Carnets de marche. 8

Par Angèle Paoli



8.

   Elle marche vite. Se défaire de sa violence. Elle en appelle à La Déraison du Louvre. Les ânes lui quémandent au passage un peu d’attention, un peu d’affection. Elle pense aux animaux et à leur nom. Le sang du sanglier ; les « loches » de Louis XI. Les limaces. Elle n’a pas la moindre idée. Aucune piste étymologique ; ne pas oublier de chercher.

   Elle note le bel agencement des murs. Leur arrondi régulier, dans une courbe puis dans la courbe inverse. La Déraison du Louvre. Visite nocturne et solitaire de Laetitia Casta. Visite onirique. Du côté du sublime. Les caissons du Louvre, filmés par la caméra poétique d’Ange Leccia. Les plafonds du Louvre peints par Poussin. Ou ceux de la basilique Giulia à Rome. Le visage cinquecentesco de Laetitia. Ange Leccia brise l’icône du top model. Il la rend à son essence première. Beauté qui s’inscrit dans la continuité parfaite des beautés italiennes du Rinascimento. Elle l’avait toujours pensé en silence. La Renaissance italienne comme expression parfaite de la beauté. Mêmes ovales, mêmes lignes pures, mêmes regards tournés vers l’intérieur, même mélancolie dans le sourire à peine esquissé. Fusion parfaite. Dialogue intense. Rendre les œuvres du passé à la vie. Même éphémère. Qui ranime l’autre. Le regard de l’actrice effleure les regards croisés dans les galeries. Certains l’arrêtent qui l’interrogent, la scrutent, la percent. L’hypnotisent. Où est la limite entre rêve et réalité ?

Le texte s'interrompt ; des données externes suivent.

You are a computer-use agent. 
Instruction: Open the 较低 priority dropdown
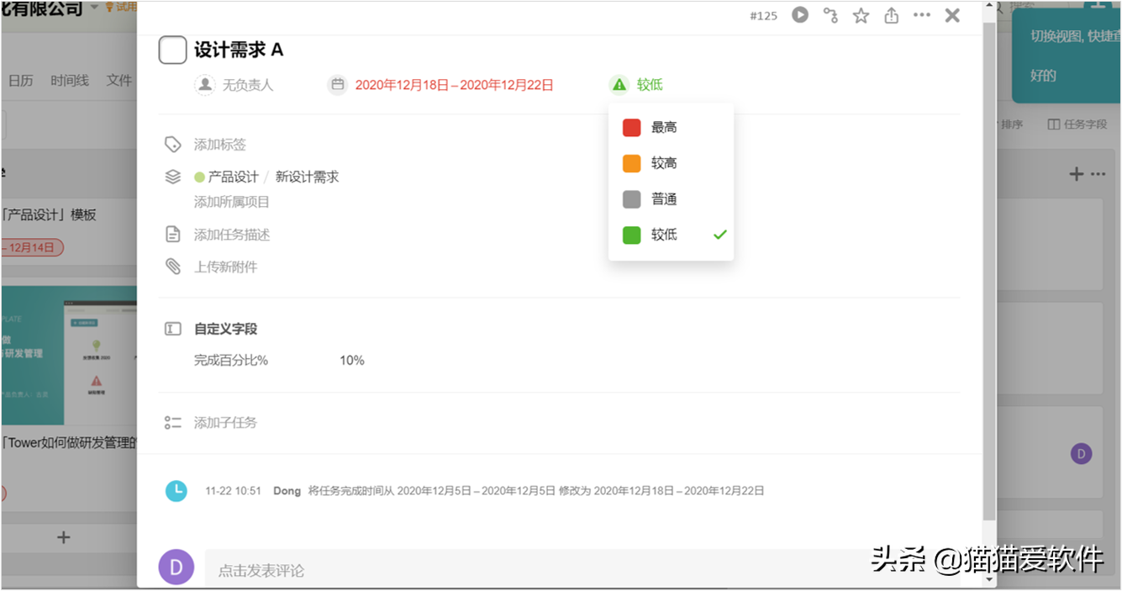pyautogui.click(x=635, y=84)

   Un arbousier planté à vif entre des excavations de roches. Où trouve-t-il de quoi prendre racine ? L’enclos à chevreaux est encore fermé. À leur enfermement s’ajoute la nuit dans laquelle ils sont maintenus. Elle se demande si le propriétaire n’a pas perçu sa visite d’intruse.

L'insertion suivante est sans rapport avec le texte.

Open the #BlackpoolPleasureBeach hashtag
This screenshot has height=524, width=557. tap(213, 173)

   Les journées passent trop vite. Elle n’a le temps de rien. Encore moins d’être. Brouiller les pistes pour retrouver son centre, le cœur d’elle-même, est-ce possible ?

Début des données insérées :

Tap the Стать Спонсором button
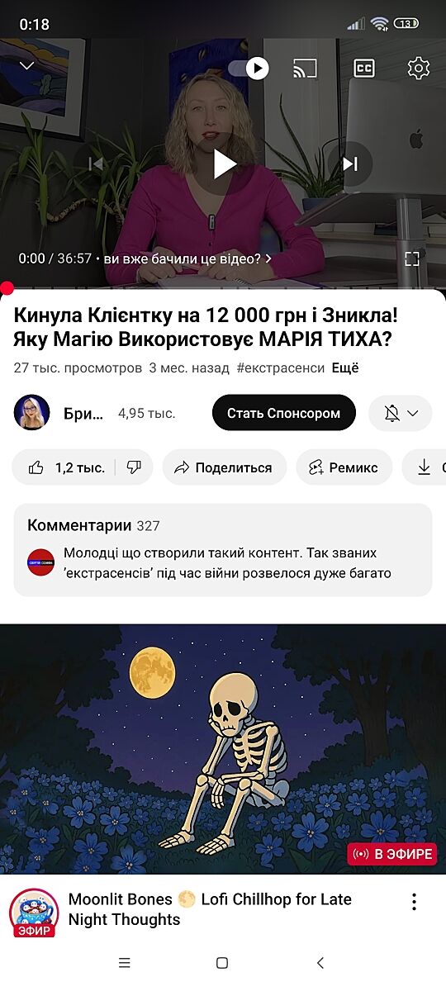The height and width of the screenshot is (991, 446). coord(284,413)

   Son regard d’eau limpide. La masse mouvante émouvante de sa chevelure flottant autour du visage de Laetitia. Des bulles montent de l’aquarium, qui brouillent ses traits, les déforment provisoirement. L’éphémère de la vie, prise entre liquide amniotique et mort. Où se situe la frontière entre les deux extrêmes ? Le clignement des yeux, régulier, à peine perceptible. Les oreilles, finement ourlées, comme au moment de la naissance. Ophélienne Laetitia. Et cette masse de cheveux qui flotte dans le vide. Le miracle de la beauté contenu dans la perfection de cet ourlet. Ce silence d’aquarium. Angoissant, entend-elle dire. Non, pas pour elle. Le silence de la mort ne l’angoisse pas. Pas elle.

   Le vide est dans le trop-plein du faire. Au-delà gît l’être, inaccessible, indésiré. Le menu piaillement des oiseaux. Elle ne sait pas les reconnaître. Elle reconnaît le vrombissement lointain du vol Bastia-Paris. Les grincements persistants de la pelleteuse. Le feulement de la mer est noyé. L’écrin rose émeraude de la marine. Elle marche jusqu’au croissant de lune du soleil.

   Absence. Son portable ne répond pas à l’appel des ondes vives. Le soleil cligne dans les arbres. Son œil ébloui. Linaghje. La Tour d’Amour est déserte. Davantage encore que les autres jours. Le M majuscule, c’est moi. Le Moi de notre dialogue.

   Il y a des « p’tits » ponts épatants. C’est ce qu’elle fredonne en marchant.